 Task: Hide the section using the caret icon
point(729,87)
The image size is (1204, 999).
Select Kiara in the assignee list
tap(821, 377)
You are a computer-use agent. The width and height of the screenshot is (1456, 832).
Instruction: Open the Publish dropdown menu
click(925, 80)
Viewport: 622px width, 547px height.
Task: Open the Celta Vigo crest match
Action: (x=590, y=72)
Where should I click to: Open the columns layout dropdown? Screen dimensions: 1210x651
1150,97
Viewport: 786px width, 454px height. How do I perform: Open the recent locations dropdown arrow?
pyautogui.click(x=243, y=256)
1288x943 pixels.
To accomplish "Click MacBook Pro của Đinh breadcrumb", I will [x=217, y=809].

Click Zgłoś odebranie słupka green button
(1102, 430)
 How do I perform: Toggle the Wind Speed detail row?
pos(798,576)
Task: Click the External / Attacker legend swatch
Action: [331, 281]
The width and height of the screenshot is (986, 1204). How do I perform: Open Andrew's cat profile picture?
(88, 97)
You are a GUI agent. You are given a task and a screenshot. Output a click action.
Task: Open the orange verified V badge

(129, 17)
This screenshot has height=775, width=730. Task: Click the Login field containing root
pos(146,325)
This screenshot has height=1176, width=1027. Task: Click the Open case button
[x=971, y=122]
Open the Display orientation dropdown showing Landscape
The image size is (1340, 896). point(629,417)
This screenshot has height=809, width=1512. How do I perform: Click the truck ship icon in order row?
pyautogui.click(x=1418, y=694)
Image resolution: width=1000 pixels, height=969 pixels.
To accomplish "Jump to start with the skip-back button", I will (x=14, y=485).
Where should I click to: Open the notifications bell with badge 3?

• **Directions for this task**: Please copy out the material exactly, from the line containing "Viewport: 786px width, 454px" down through the end of the material, with both of those lines included.

• **Final result**:
Viewport: 786px width, 454px height. How do I perform: Open the recent locations dropdown arrow?
pyautogui.click(x=243, y=256)
1288x943 pixels.
To accomplish "Click MacBook Pro của Đinh breadcrumb", I will [x=217, y=809].

Click Zgłoś odebranie słupka green button
(1102, 430)
 How do I perform: Toggle the Wind Speed detail row?
pos(798,576)
Task: Click the External / Attacker legend swatch
Action: [331, 281]
The width and height of the screenshot is (986, 1204). How do I perform: Open Andrew's cat profile picture?
(88, 97)
You are a GUI agent. You are given a task and a screenshot. Output a click action.
Task: Open the orange verified V badge

(129, 17)
This screenshot has height=775, width=730. Task: Click the Login field containing root
pos(146,325)
This screenshot has height=1176, width=1027. Task: Click the Open case button
[x=971, y=122]
Open the Display orientation dropdown showing Landscape
The image size is (1340, 896). point(629,417)
This screenshot has height=809, width=1512. How do I perform: Click the truck ship icon in order row?
pyautogui.click(x=1418, y=694)
Image resolution: width=1000 pixels, height=969 pixels.
To accomplish "Jump to start with the skip-back button", I will (x=14, y=485).
Where should I click to: Open the notifications bell with badge 3?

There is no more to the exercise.